EXERCISE PROMPT: Please filter the entries and return only the lines that include "hamburger".

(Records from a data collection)
------------------------------------------------------------

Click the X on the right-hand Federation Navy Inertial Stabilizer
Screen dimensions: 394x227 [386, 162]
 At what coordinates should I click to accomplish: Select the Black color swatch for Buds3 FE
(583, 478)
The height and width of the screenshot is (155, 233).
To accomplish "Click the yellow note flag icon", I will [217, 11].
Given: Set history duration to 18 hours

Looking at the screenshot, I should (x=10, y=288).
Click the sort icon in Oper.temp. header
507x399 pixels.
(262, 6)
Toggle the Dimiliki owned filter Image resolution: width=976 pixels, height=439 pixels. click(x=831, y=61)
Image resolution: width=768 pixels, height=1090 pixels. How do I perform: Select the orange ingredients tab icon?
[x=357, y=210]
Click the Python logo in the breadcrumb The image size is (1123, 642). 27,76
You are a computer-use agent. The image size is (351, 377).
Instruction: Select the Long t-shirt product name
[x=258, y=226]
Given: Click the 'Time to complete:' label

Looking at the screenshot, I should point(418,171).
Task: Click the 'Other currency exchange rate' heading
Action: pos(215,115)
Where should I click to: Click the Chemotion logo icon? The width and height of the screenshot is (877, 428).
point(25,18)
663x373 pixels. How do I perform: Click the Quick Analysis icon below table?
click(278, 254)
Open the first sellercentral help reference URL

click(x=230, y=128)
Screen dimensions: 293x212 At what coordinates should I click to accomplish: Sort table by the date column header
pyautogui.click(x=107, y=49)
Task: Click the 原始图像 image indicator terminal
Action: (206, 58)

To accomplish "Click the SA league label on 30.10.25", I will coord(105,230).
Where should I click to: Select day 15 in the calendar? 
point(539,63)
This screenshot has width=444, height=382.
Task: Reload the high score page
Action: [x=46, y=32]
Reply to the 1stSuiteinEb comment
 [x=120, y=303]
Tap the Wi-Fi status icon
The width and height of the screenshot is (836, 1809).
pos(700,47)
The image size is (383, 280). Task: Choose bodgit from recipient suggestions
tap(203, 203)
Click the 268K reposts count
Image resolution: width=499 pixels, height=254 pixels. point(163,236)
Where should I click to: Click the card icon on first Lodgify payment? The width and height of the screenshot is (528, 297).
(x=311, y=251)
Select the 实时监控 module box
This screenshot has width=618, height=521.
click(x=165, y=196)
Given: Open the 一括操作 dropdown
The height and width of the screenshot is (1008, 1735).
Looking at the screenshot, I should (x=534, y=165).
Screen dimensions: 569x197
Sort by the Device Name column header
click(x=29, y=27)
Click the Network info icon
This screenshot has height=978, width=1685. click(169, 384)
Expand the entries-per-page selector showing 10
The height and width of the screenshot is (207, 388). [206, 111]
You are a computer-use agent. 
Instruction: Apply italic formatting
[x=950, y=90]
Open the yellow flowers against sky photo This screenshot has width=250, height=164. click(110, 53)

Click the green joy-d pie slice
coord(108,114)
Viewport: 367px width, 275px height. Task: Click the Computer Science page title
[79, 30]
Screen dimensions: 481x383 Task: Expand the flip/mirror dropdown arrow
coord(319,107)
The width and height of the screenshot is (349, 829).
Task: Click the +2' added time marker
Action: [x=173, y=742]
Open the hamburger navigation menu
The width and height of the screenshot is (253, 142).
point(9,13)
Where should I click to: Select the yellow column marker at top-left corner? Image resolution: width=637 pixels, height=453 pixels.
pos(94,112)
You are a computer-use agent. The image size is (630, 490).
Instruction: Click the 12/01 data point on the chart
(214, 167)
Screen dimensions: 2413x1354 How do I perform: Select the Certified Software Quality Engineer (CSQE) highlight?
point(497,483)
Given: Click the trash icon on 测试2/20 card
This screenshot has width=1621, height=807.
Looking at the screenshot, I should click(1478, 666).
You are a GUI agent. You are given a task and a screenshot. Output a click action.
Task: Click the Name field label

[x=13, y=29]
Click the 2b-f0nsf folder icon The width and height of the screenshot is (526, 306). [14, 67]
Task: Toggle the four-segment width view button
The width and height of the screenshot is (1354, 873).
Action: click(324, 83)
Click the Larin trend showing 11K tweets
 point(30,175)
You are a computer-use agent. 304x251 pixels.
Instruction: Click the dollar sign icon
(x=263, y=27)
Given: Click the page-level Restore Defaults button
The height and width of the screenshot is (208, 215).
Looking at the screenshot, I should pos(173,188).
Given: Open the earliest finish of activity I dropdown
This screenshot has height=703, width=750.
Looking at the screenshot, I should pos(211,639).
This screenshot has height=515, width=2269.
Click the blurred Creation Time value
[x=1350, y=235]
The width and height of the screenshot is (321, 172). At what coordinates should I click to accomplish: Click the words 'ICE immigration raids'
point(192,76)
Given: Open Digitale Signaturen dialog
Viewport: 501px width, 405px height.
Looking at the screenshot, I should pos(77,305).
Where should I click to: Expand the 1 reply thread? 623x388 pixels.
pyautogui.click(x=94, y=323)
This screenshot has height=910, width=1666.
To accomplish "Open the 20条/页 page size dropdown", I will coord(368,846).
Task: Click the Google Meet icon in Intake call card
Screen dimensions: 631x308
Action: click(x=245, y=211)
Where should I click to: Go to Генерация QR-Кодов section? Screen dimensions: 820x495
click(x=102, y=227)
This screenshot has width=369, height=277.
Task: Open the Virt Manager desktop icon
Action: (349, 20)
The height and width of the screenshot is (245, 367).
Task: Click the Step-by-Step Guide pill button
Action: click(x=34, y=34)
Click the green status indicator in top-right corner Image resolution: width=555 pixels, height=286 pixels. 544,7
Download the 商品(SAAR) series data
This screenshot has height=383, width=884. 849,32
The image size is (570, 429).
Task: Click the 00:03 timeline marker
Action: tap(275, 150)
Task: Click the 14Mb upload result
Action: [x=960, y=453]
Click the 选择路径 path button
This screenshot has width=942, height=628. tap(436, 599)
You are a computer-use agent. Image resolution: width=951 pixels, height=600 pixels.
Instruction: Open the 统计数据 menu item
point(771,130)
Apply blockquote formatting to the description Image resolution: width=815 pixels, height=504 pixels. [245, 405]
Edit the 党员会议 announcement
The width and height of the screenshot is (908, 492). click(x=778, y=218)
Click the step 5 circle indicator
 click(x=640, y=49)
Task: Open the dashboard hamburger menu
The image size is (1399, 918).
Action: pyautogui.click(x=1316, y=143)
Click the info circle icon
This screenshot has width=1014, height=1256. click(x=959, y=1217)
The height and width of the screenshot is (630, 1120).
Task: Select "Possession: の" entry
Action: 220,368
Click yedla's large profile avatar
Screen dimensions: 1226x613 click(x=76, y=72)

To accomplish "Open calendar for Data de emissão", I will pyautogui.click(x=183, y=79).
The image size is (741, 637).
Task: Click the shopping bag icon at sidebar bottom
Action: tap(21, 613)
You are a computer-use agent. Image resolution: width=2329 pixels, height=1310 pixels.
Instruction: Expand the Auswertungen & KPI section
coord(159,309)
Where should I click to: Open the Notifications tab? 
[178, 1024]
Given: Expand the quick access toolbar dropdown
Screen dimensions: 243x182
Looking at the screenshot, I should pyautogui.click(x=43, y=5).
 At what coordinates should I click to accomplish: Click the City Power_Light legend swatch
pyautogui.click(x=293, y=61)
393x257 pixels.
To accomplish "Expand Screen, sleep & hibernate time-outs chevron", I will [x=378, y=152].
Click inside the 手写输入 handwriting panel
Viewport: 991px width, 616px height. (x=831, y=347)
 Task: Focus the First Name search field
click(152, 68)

------------------------------------------------------------

REPLY:
Open the hamburger navigation menu
Task: Open the dashboard hamburger menu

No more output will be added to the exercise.